(Dataset entries)
=== Begin Enclosure ===

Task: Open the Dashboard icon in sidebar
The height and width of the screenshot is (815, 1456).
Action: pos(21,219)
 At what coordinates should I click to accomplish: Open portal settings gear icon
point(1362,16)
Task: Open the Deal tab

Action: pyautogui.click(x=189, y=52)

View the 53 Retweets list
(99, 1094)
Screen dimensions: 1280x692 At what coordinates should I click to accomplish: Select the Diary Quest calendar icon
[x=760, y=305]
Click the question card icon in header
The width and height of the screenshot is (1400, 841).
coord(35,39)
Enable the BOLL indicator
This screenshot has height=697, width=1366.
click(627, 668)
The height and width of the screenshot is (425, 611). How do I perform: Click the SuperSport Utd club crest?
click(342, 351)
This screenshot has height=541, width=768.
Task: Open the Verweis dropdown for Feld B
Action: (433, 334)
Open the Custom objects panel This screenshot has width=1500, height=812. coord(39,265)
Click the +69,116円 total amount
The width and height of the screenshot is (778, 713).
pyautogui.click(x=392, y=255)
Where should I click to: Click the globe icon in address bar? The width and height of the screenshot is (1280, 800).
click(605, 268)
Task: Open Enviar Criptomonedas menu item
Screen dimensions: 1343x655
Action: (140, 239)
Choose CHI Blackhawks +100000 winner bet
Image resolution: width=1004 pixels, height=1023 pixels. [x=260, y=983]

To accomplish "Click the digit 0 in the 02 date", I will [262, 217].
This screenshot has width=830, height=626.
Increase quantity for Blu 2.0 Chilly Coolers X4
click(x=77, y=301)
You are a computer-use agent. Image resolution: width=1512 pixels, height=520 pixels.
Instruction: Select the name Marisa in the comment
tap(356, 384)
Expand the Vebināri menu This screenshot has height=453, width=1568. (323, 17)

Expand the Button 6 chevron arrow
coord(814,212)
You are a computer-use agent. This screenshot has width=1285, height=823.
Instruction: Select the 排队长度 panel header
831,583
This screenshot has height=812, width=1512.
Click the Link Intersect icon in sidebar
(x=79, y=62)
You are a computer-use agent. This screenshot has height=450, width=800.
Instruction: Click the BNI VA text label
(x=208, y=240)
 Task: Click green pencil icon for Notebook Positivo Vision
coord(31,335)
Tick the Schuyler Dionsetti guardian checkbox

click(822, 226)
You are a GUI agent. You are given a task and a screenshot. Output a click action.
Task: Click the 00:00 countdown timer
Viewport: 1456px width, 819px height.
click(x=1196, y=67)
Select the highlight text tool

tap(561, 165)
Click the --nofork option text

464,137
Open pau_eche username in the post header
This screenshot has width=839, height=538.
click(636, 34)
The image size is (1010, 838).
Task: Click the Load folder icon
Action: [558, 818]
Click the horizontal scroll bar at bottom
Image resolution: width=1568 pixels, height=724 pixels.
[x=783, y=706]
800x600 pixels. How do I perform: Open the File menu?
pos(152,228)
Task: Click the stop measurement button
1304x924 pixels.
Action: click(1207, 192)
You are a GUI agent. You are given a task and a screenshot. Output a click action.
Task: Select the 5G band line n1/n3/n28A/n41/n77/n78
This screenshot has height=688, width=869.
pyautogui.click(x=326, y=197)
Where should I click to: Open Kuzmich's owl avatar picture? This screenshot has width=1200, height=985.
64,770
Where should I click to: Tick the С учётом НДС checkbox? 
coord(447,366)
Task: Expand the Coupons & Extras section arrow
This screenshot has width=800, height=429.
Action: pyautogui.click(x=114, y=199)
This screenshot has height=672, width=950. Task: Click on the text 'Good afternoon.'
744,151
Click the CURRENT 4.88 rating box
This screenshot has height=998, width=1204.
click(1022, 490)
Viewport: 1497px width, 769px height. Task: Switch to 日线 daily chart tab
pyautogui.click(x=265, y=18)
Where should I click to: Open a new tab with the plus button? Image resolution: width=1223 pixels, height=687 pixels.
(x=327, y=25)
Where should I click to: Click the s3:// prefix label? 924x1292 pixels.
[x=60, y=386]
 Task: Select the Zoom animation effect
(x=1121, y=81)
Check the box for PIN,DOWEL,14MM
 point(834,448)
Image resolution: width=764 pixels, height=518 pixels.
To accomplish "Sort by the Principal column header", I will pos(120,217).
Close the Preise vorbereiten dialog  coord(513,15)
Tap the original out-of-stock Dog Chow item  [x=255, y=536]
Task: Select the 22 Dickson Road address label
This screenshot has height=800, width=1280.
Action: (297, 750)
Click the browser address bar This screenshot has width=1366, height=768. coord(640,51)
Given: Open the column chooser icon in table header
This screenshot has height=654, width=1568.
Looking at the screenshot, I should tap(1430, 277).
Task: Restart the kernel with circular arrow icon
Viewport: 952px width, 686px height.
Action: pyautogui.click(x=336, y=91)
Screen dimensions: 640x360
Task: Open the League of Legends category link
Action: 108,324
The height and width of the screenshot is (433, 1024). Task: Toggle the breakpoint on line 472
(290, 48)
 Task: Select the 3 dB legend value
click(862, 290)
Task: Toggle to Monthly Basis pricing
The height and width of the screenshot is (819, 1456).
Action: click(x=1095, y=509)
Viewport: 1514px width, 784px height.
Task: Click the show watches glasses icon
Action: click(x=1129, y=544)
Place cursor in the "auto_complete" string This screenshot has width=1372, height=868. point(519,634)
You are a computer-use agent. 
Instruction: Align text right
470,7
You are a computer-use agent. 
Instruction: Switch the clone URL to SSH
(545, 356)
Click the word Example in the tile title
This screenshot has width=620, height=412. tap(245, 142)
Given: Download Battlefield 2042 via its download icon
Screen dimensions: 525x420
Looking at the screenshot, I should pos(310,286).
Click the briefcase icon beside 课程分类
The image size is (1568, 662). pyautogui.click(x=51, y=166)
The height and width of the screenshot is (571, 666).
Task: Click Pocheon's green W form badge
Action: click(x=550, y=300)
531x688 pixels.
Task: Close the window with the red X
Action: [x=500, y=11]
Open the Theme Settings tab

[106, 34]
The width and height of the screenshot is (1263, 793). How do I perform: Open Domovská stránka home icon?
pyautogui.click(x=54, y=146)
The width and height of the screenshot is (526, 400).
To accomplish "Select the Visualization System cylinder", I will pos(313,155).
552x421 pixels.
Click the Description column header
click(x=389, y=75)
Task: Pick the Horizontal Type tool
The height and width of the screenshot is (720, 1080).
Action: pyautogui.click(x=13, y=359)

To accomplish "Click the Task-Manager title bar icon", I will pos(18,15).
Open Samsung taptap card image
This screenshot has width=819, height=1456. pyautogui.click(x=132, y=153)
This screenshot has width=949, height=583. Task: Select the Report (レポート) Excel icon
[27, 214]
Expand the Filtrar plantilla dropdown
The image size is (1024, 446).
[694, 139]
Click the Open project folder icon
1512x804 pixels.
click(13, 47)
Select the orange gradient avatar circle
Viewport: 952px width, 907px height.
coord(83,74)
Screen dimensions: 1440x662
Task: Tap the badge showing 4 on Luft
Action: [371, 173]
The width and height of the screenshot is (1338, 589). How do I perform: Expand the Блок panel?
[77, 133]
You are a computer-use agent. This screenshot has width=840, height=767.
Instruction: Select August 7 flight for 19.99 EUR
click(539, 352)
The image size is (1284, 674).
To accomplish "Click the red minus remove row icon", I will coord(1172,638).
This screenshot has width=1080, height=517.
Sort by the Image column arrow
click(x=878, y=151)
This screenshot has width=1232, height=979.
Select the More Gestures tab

=== End Enclosure ===

▶ What you have to do
Once you find the line with "Click the question card icon in header" in the entries above, output it and each line after it up to and including the line with "You are a computer-use agent. Image", and nothing else.

▶ Exercise answer
Click the question card icon in header
The width and height of the screenshot is (1400, 841).
coord(35,39)
Enable the BOLL indicator
This screenshot has height=697, width=1366.
click(627, 668)
The height and width of the screenshot is (425, 611). How do I perform: Click the SuperSport Utd club crest?
click(342, 351)
This screenshot has height=541, width=768.
Task: Open the Verweis dropdown for Feld B
Action: (433, 334)
Open the Custom objects panel This screenshot has width=1500, height=812. coord(39,265)
Click the +69,116円 total amount
The width and height of the screenshot is (778, 713).
pyautogui.click(x=392, y=255)
Where should I click to: Click the globe icon in address bar? The width and height of the screenshot is (1280, 800).
click(605, 268)
Task: Open Enviar Criptomonedas menu item
Screen dimensions: 1343x655
Action: (140, 239)
Choose CHI Blackhawks +100000 winner bet
Image resolution: width=1004 pixels, height=1023 pixels. [x=260, y=983]

To accomplish "Click the digit 0 in the 02 date", I will [262, 217].
This screenshot has width=830, height=626.
Increase quantity for Blu 2.0 Chilly Coolers X4
click(x=77, y=301)
You are a computer-use agent. Image resolution: width=1512 pixels, height=520 pixels.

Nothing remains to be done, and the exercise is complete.